Shared resources are perhaps the least understood of performance problems. Everybody understands that a system has finite resources, and that they have to be shared somehow. Most programmers understand the basics of mutexes, or synchronized blocks / critical sections. It is however this very basic understanding that can get a program in a lot of trouble. With even a few false steps your supposedly multi-threaded program could leave most of the CPU cores idle. A few wrong steps in another direction and you can find the vast majority of execution time is spent switching contexts and doing nothing useful.
The cost of contention thus comes in two flavours: underused resources and wasted cycles. If your program has a lot to do every core in the system should be used. Needing resources, having them available, and not using them is somewhat of a tragedy. On the other hand, if you are doing too much at once the overhead might be so high as to negate any benefit from multi-threading. In some cases it can get so bad that a single thread executing sequentially can out-perform its threaded brethren!
Our dream of simply throwing more processors at a problem simply isn’t working out that way. It takes special care to use all those cores and not to waste cycles. This extends past the CPU into memory, disks, and external systems. Sharing them all efficiently can become quite difficult. There is a very good upside however. Once you understand the problem, and write appropriate code, you’ll find making full use of a system no problem at all.
The classic realm of computer science is complexity theory. How many steps, and how much memory, does a program logically need to complete? Often you’ll simply need to know how to choose an appropriate algorithm. Storing structured data is so common that every language has standard collections for you. Yet no language has the most efficient general purpose one, a radix tree, or trie. Why not? Do you know how much those inserts and lookups in the standard collections actually cost?
Understanding complexity and redesigning code can bring amazing performance improvements. All other costs aside, if you can reduce the number of steps your program takes by tenfold, you’ll generally see a ten-fold improvement in performance. We can’t just ignore the other costs in favour of pure complexity analysis. Access times and memory contention play a huge role in choosing an algorithm. Often an array will outperform a tree even when complexity theory dictates otherwise.
But you say you never have to design an algorithm? Well then, either you just aren’t programming our you aren’t paying attention. Your entire code is an algorithm. What applies to the small scale also applies to the large scale. You don’t have to be a math genius, but understanding the basics of complexity is absolutely essential to producing efficient code!
Knowing the Cost
Performance improvements often come down to just understanding the costs involved. Whenever you type a few lines of code you should always have a basic understanding of what that will do at the OS and hardware level. Ignoring the cost will inevitably lead you to writing a slow, under-performing application. Don’t assume better hardware will help you either. Chip speeds are approaching theoretical limits and many devices are already on the slow-path of improvement.

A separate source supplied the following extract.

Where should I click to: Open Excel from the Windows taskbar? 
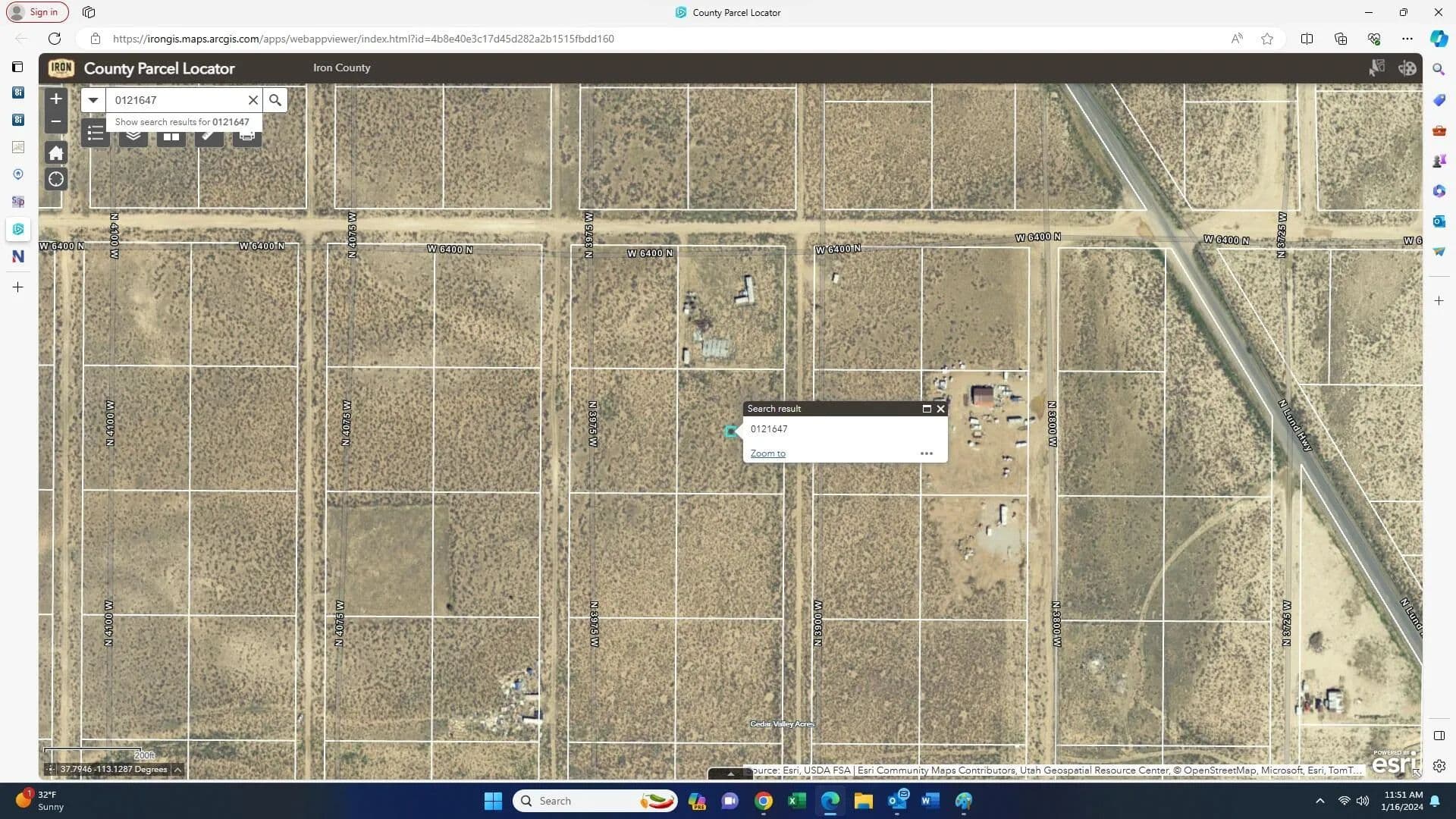(796, 801)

So you need to understand the cost of your code. You don’t however need to have a firm grasp on every layer or every circuit on your motherboard. All you need is a proper mindset. You also don’t need to learn hundreds of techniques and tricks ahead of time. Once you start to understand the source of costs, you’ll find it quite easy to make improvements to your code.
I will thus endeavour, through several articles, to give insight into common bottlenecks, traps, gotchas, and to shed light on the various mysteries of how your code is actually working.